*** Opening of Source records ***

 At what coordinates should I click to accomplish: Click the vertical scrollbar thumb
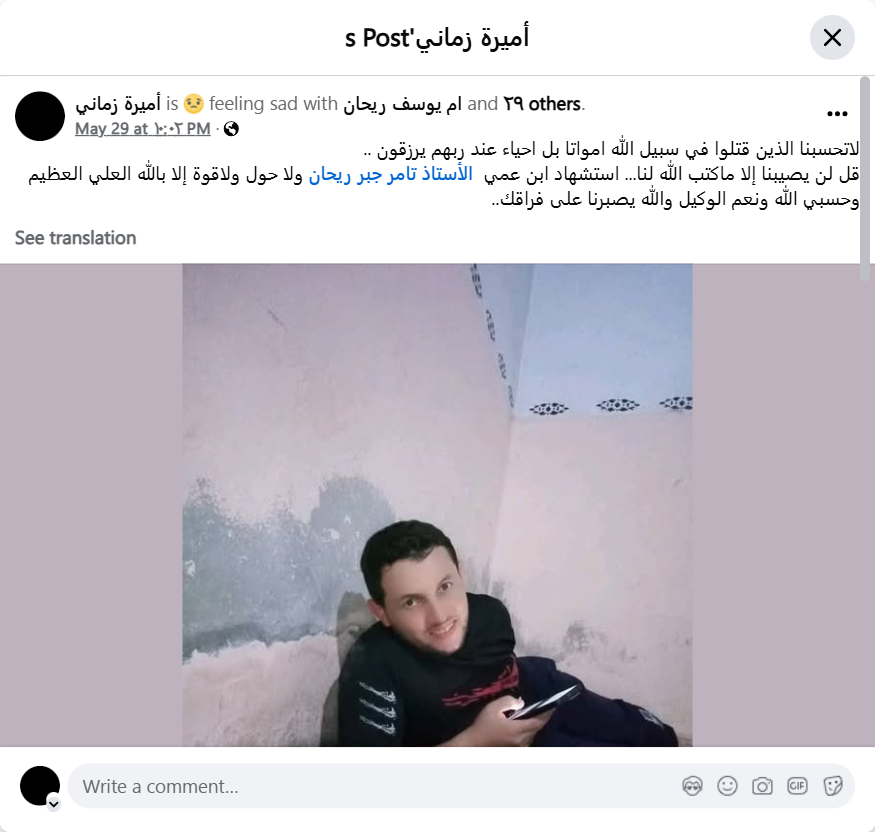865,179
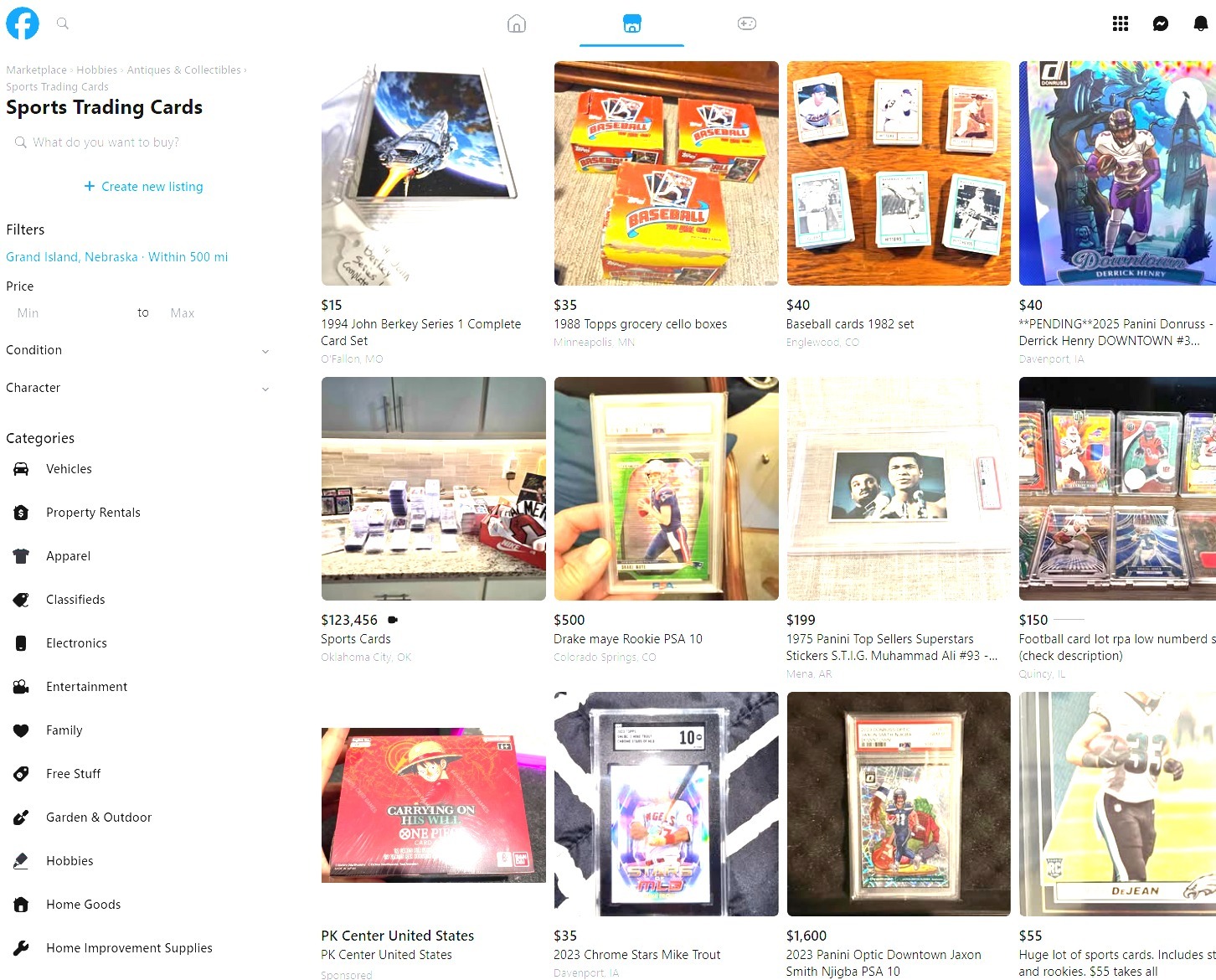The image size is (1216, 980).
Task: Switch to the Home tab
Action: point(517,23)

*** Close of Source records ***

• _Exercise directions_
Since the pictures are not wanted, set down only the rest of each record, exactly as above.

• _Written solution_
 At what coordinates should I click to accomplish: Click the vertical scrollbar thumb
865,179
The image size is (1216, 980).
Task: Switch to the Home tab
Action: point(517,23)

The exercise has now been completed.